Die deutsche Werkzeugindustrie erwirtschaftete 2009 laut Fachverband Werkzeugindustrie e.V. (FWI) einen Umsatz von mehr als 2,7 Mrd. Euro. In den beiden Jahren zuvor lag der Umsatz mit knapp 3,7 Milliarden Euro deutlich höher. In der Werkzeugindustrie waren 2009 mehr als 100.000
Werkzeugmacher sozialversicherungspflichtig beschäftigt. Auch Werkzeugmaschinen zählen zur Produktpaltte der deutschen Werkzeugindustrie. Der
Produktionswert aller umformenden Werkzeugmaschinen aus Deutschland lag im Jahr 2009 bei zwei Milliarden Euro. Das sind knapp 500 Millionen Euro weniger als im Vorjahr. Der Großteil der Werkzeugmaschinen wird exportiert.

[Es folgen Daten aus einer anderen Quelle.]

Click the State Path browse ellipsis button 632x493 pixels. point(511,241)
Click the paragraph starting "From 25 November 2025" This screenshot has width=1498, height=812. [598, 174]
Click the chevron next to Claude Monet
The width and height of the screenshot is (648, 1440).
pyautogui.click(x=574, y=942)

Hauptabnehmerländer in 2009 waren China und die USA, gefolgt von Russland und Österreich.
Zu den wichtigsten Unternehmen der deutschen Werkzeugindustrie zählt die Gildemeister AG. Das Unternehmen mit Firmensitz in Bielefeld
beschäftigt mehr als 5.000 Menschen und erwirtschaftete 2009 einen
Umsatz von knapp 1,2 Milliarden Euro.